TASK REQUIREMENTS: Leave the images out and write out each entry exactly as shown.

RECORDS FOR PROCESSING:
⁂

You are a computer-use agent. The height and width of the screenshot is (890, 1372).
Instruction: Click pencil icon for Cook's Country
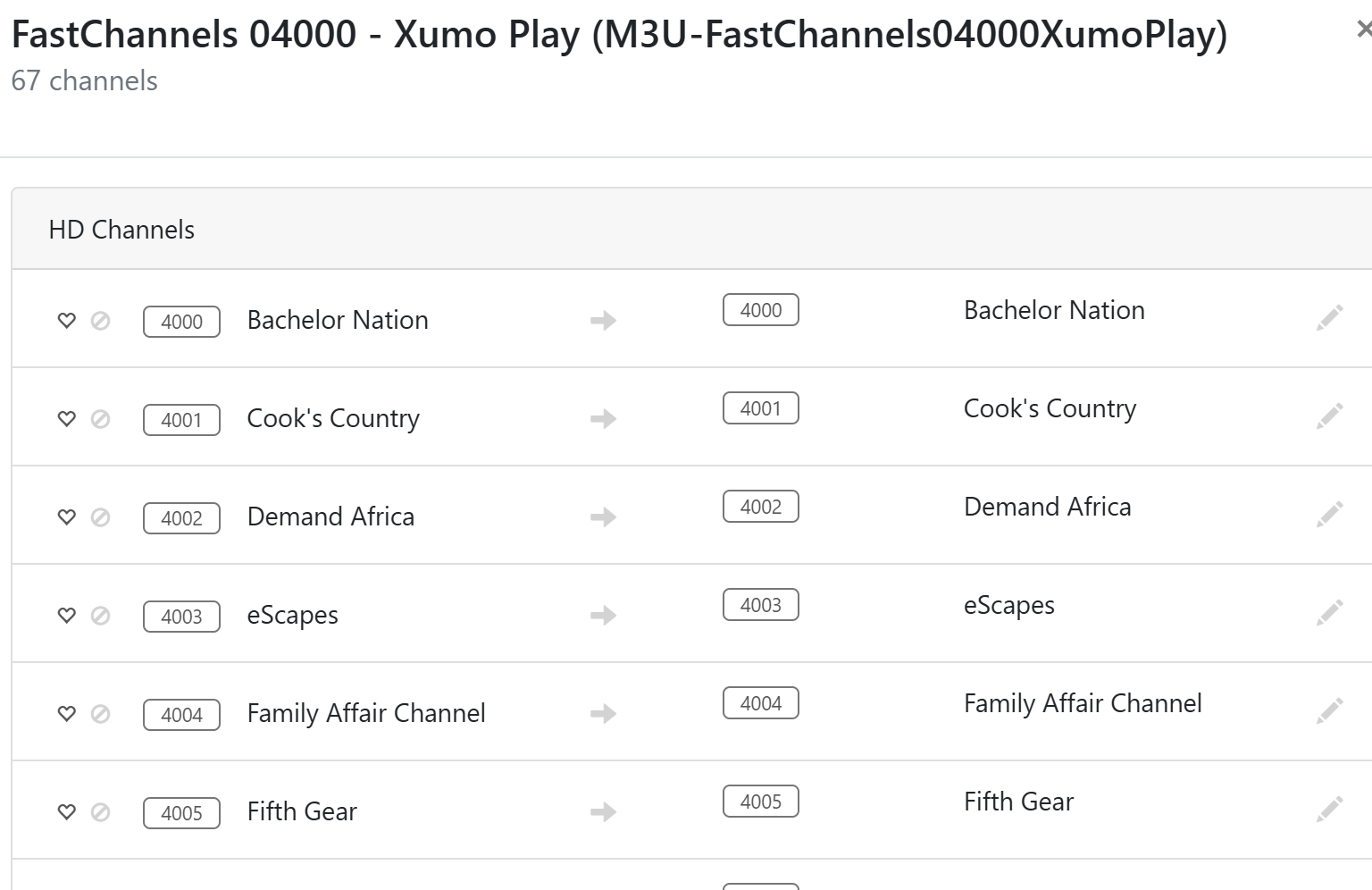point(1329,416)
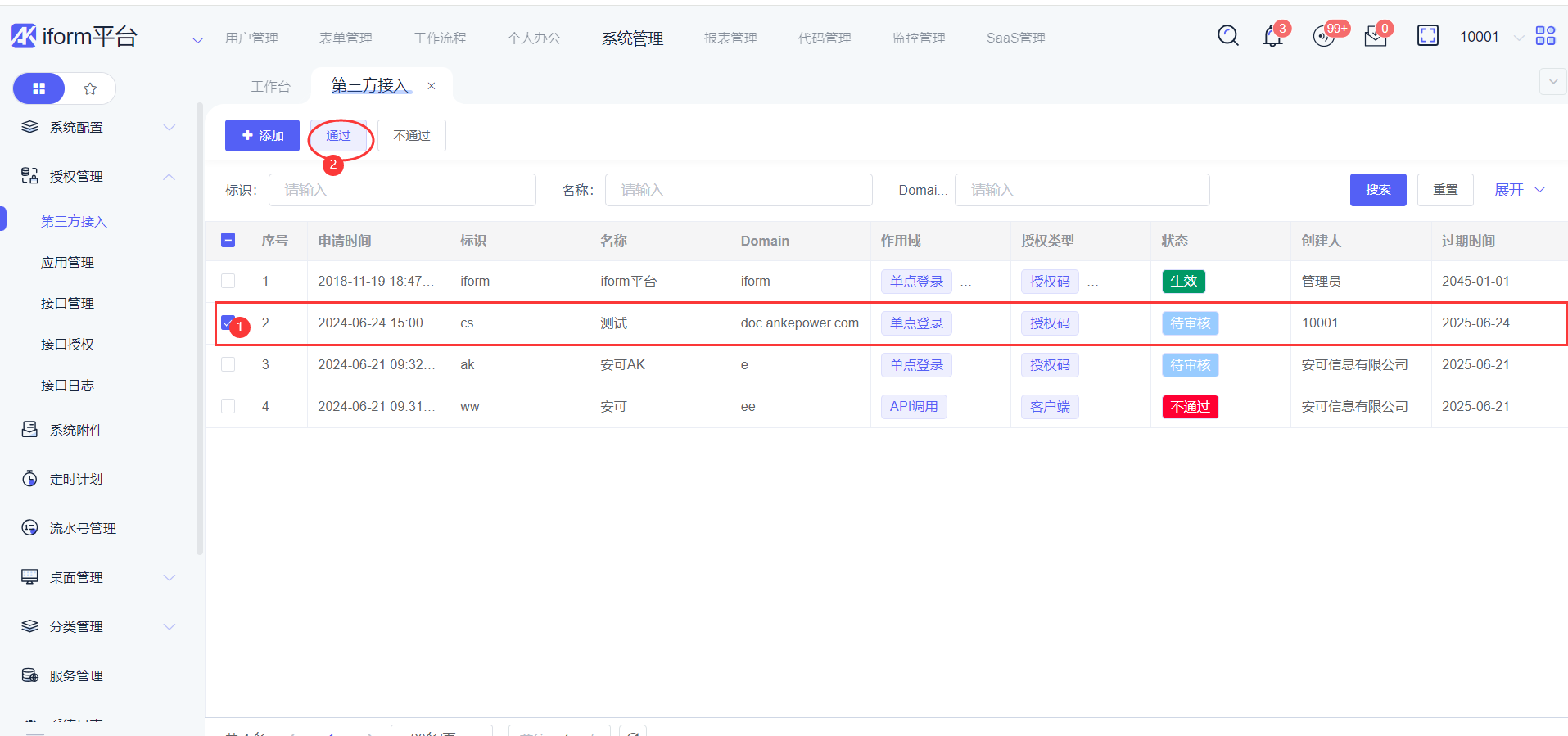Open the 99+ messages icon in header
This screenshot has height=736, width=1568.
[1324, 37]
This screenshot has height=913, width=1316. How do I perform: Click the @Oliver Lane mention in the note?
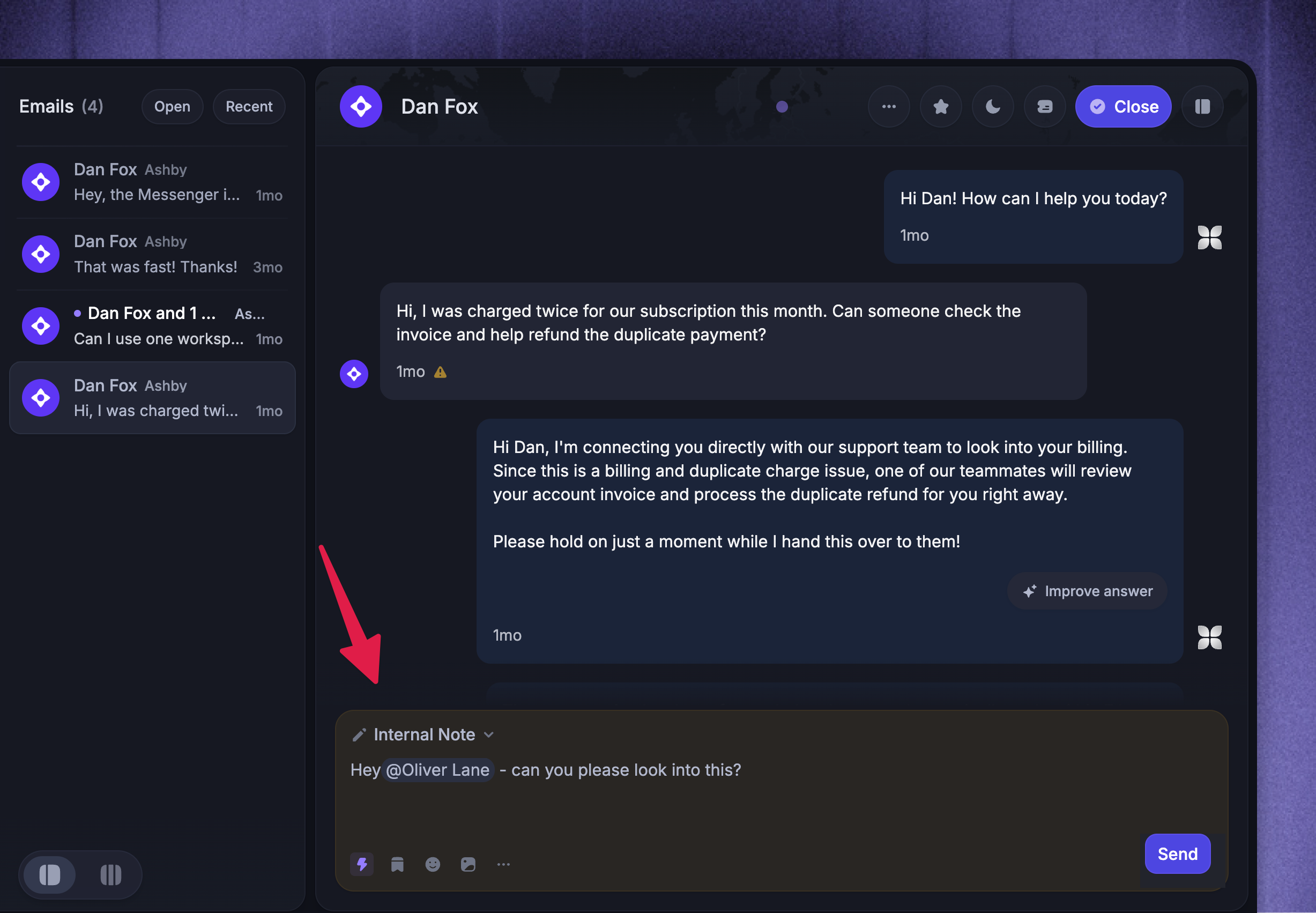(x=438, y=770)
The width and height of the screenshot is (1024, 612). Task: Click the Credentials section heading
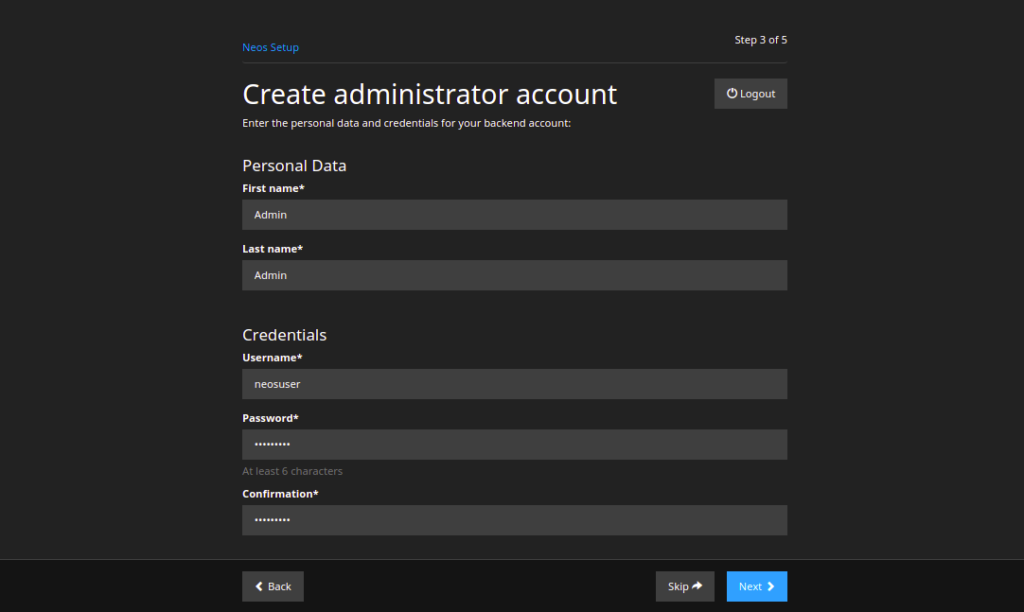coord(283,334)
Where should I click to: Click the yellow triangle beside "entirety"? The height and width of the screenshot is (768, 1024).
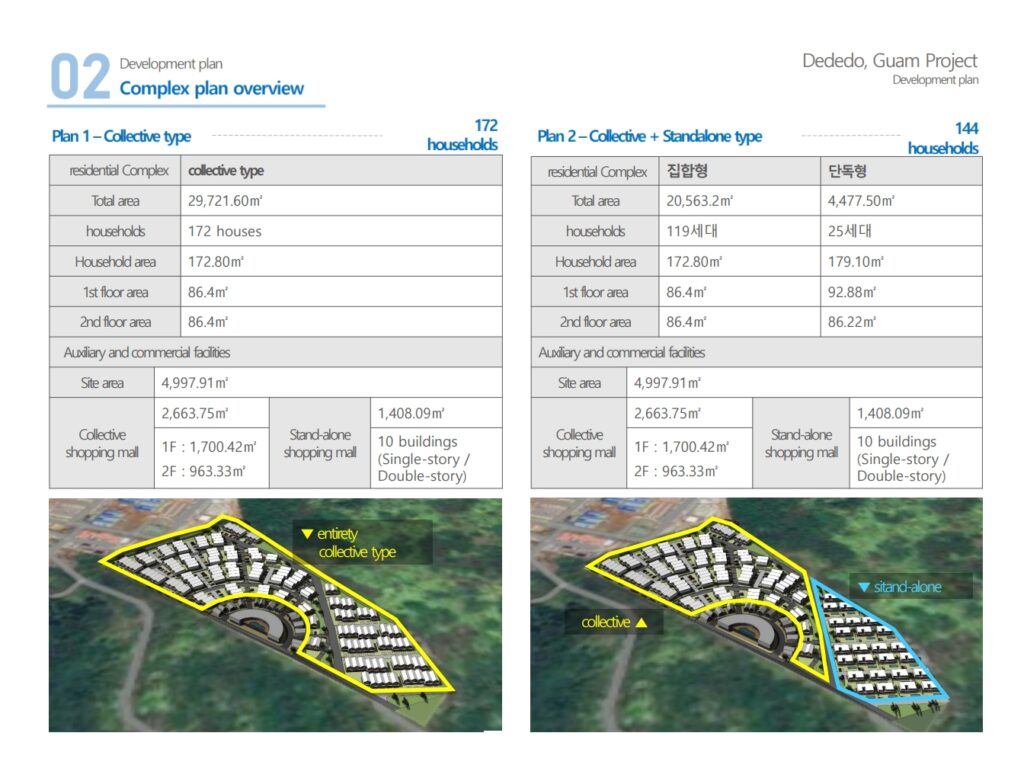[308, 535]
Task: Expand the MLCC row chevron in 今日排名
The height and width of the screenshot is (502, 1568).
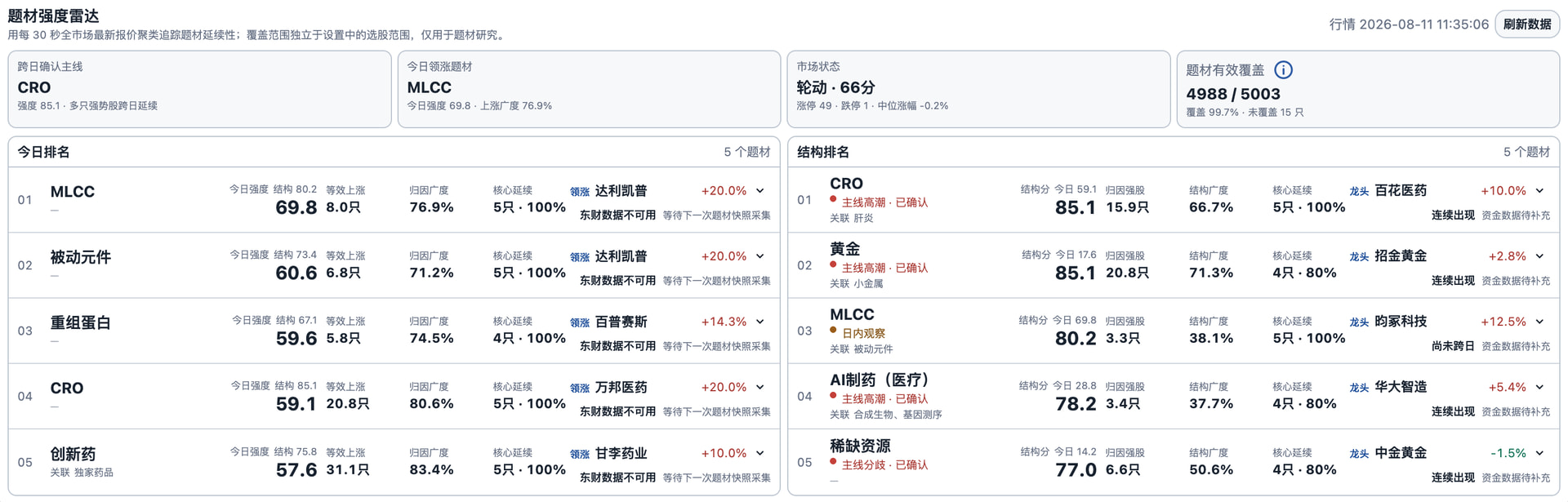Action: click(x=760, y=191)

⁂

SOLUTION TO THE PROBLEM:
You are a computer-use agent. The height and width of the screenshot is (890, 1372).
Instruction: Click pencil icon for Cook's Country
point(1329,416)
Open the 99+ messages icon in header
This screenshot has height=736, width=1568.
[1324, 37]
This screenshot has height=913, width=1316. How do I perform: Click the @Oliver Lane mention in the note?
(x=438, y=770)
The width and height of the screenshot is (1024, 612). Task: Click the Credentials section heading
coord(283,334)
Where should I click to: Click the yellow triangle beside "entirety"? The height and width of the screenshot is (768, 1024).
[308, 535]
Task: Expand the MLCC row chevron in 今日排名
The height and width of the screenshot is (502, 1568).
Action: click(x=760, y=191)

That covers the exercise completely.